Copy the entries word for word, starting at the first line and ending with the line that contains "pyautogui.click(x=27, y=351)", inclusive. Leave the pictures out of your copy.
**** Source records ****
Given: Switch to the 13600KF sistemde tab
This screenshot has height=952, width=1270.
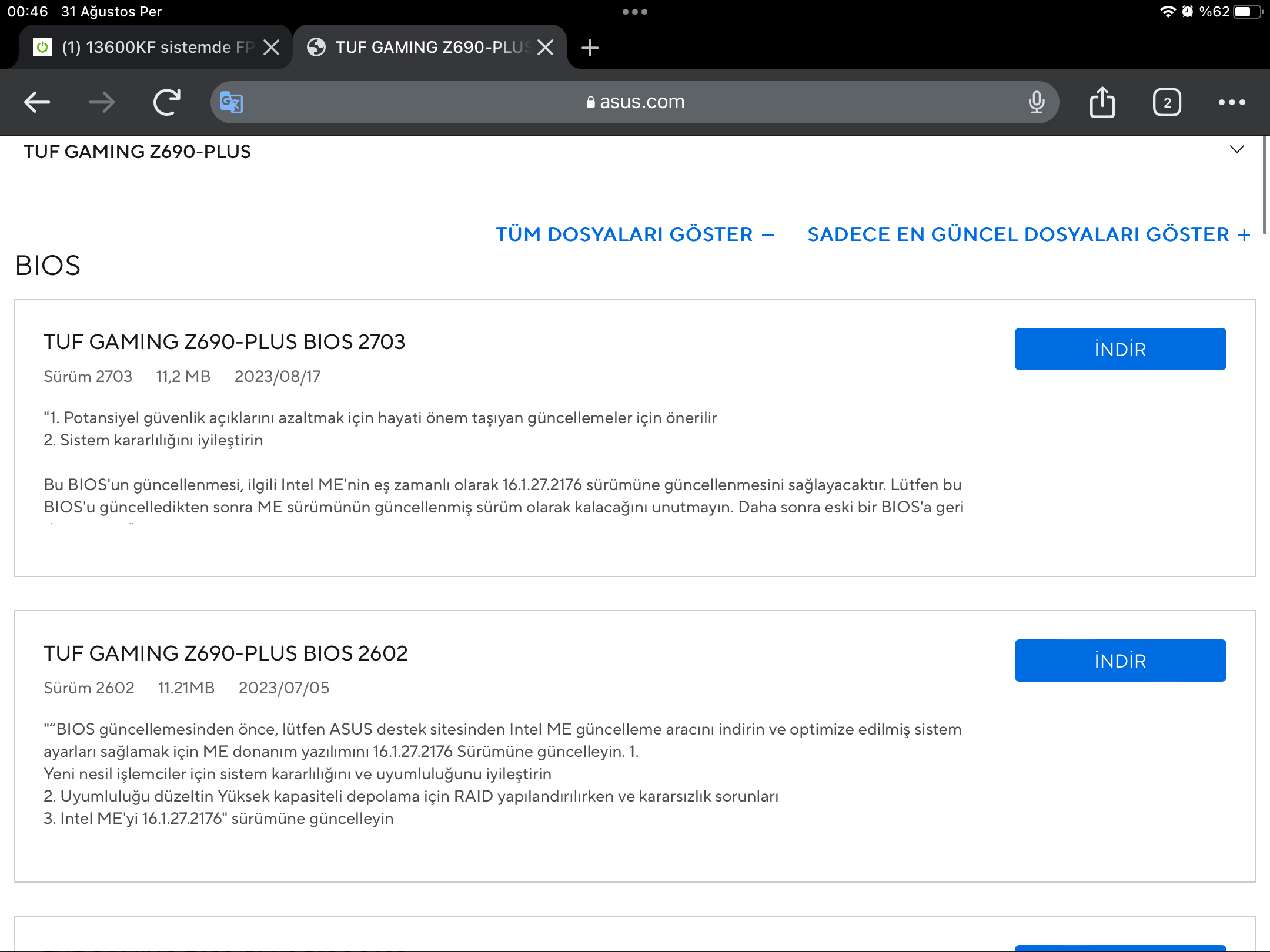Looking at the screenshot, I should click(x=147, y=48).
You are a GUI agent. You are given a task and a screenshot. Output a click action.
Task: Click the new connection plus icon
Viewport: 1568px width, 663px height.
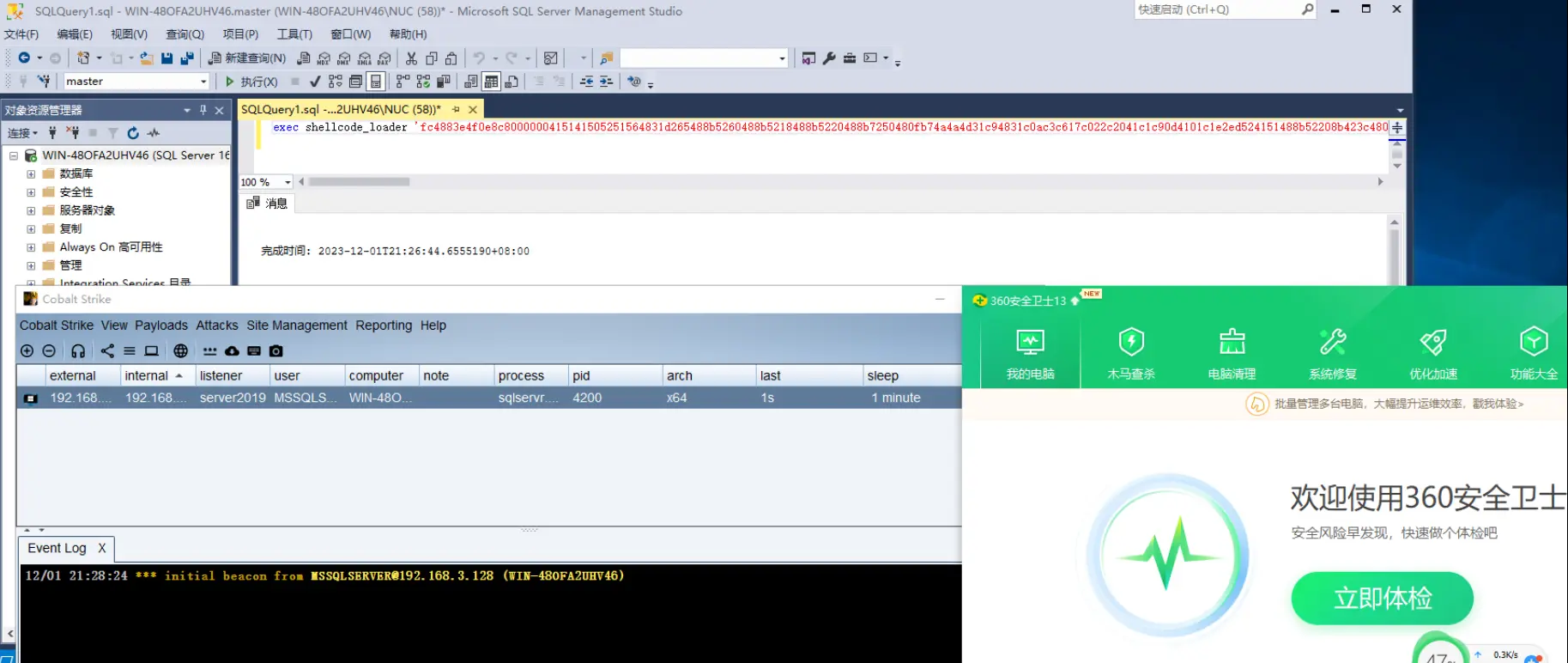pyautogui.click(x=27, y=351)
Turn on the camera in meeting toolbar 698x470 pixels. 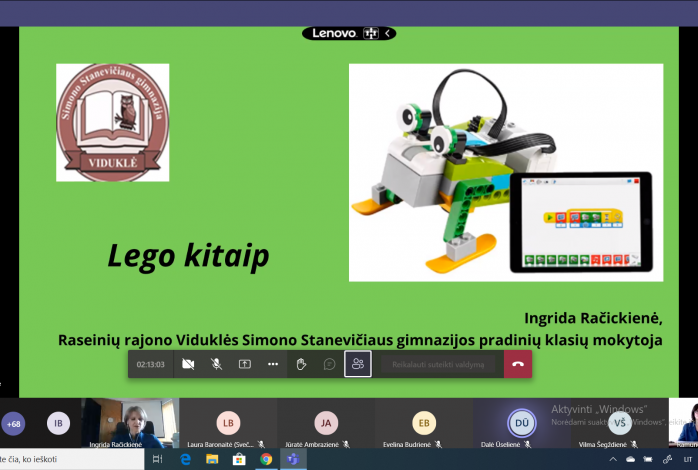pos(187,364)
****
▶ [Written response]:
Given: Switch to the 13600KF sistemde tab
This screenshot has height=952, width=1270.
Looking at the screenshot, I should click(x=147, y=48).
You are a GUI agent. You are given a task and a screenshot. Output a click action.
Task: Click the new connection plus icon
Viewport: 1568px width, 663px height.
pyautogui.click(x=27, y=351)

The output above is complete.